Félix Bélisle : La kosmische musik est la nouvelle appellation du krautock, dans la mesure où le terme « kraut » était devenu péjoratif envers les Allemand.e.s. En fait, le krautock est la période où les instruments électroniques commençaient à être utilisés en Allemagne. Et cette période a beaucoup influencé la musique électronique en général. C’est un son très loopy, très aérien, et on peut penser à des groupes tels  Tangerine Dream, Neu, Can… Finalement, ce n’est pas vraiment un genre, mais plutôt une période. Nous nous sommes beaucoup inspirés de cette période où, justement, les gens se foutaient de la longueur des chansons et aimaient jammer pour le plaisir. 

PAN M 360 : Le lancement de votre deuxième album est prévu pour le 4 février prochain. Qu’allez-vous faire s’il est toujours interdit de danser dans les salles de spectacle? 

Félix Bélisle : Le lancement était initialement prévu le 29 octobre!
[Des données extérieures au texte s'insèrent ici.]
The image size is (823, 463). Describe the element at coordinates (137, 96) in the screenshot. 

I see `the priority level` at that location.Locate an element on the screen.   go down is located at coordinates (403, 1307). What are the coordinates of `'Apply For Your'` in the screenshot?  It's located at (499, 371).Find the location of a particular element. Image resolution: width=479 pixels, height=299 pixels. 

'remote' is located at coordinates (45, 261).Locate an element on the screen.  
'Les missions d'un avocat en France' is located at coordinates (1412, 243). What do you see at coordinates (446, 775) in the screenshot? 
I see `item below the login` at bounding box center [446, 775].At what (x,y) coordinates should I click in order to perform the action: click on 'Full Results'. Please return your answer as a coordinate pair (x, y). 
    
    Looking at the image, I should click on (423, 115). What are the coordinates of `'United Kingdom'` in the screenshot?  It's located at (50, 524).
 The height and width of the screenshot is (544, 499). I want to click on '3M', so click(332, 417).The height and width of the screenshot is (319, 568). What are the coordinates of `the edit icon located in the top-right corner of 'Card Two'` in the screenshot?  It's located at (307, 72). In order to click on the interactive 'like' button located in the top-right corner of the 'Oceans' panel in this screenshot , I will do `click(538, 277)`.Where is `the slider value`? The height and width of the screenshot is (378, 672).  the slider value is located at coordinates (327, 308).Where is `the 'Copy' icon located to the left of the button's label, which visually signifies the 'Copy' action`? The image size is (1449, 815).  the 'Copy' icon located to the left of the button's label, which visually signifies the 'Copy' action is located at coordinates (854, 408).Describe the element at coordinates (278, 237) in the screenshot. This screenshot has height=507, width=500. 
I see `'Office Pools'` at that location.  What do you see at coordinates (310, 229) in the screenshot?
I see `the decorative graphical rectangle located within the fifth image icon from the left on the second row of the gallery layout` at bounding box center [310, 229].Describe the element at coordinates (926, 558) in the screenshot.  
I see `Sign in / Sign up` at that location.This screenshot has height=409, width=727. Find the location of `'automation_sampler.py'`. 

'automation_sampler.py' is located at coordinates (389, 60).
Et la seule et unique raison pour laquelle nous l’avons repoussé est la suivante : nous refusons de jouer devant des gens assis. Et quand les gens assistent à un spectacle de Choses Sauvages, ils doivent pouvoir danser et trasher un peu. Sinon, cela ne sert à rien. Et si les mesures sanitaires ne sont toujours pas levées lors du 4 février, nous allons encore repousser. Aussi simple que ça.   Nous voulons jouer devant 700 personnes et donner une performance en bonne et due forme. 

PAN M 360 : Vous vous définissez comme un groupe pop québécois champ gauche… Plusieurs artistes québécois se sont d’ailleurs particulièrement inscrits dans cette lignée ; pensons à Hubert Lenoir ou encore Les Louanges… Comment vois-tu l’avenir du champ gauche  au Québec? 

Félix Bélisle : Choses Sauvages n’a pas réinventé la roue, et je ne pense pas que ni Hubert ni Vincent ne l’on fait non plus. Hubert avait fait un album très 70’s rock avant Pictura de Ipse, alors que Vincent a un son très emprunté au R&B américain. Donc, il est vrai que ces deux projets étaient assez nouveaux au Québec, mais de nouvelles branches de pop se créent chaque année. Le Québec est très fier de sa langue : quand tes chansons n’étaient pas des chansons à texte, c’était plus dur de percer auparavant. Mais nous avons décidé de former un groupe et de produire de la musique qui n’était pas encore à la mode. Finalement, tout a été correct pour nous. 

PAN M 360 : Pourquoi  pas vos albums n’ont pas de titre? 

Félix Bélisle : Ça ne nous tente pas. C’est déjà assez difficile de trouver des noms aux chansons, ce serait pire de devoir trouver des noms d’albums en plus. Après le disque I vient le disque II. Assez simple, merci.